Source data
________

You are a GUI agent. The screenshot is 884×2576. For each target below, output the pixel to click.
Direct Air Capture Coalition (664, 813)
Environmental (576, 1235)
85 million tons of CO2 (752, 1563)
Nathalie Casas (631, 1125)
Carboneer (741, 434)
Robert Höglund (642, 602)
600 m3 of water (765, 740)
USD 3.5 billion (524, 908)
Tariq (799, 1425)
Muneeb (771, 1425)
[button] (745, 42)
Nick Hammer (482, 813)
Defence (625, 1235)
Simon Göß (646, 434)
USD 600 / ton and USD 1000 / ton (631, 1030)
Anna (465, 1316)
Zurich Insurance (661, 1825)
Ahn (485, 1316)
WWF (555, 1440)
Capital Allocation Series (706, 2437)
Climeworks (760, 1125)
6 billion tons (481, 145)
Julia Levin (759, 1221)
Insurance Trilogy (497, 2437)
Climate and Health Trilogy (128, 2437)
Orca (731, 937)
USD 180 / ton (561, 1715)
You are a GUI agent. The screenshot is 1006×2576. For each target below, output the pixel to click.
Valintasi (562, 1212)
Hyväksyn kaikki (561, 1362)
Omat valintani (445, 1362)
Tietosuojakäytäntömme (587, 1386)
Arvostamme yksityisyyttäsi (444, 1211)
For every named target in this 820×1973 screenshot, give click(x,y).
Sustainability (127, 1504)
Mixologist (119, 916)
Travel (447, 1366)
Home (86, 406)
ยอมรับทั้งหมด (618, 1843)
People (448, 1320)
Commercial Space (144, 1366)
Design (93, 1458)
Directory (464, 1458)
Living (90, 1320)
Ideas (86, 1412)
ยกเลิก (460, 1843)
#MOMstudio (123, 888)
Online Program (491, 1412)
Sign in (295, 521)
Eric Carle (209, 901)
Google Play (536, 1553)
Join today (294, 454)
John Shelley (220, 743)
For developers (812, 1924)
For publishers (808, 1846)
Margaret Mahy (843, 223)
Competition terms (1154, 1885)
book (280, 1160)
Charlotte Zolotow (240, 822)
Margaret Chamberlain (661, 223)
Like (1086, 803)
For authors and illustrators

________

Assignment:
Please go line by line through the records above, copying each one that holds the string "below".

Reply to the exercise:
You are a GUI agent. The screenshot is 884×2576. For each target below, output the pixel to click.
You are a GUI agent. The screenshot is 1006×2576. For each target below, output the pixel to click.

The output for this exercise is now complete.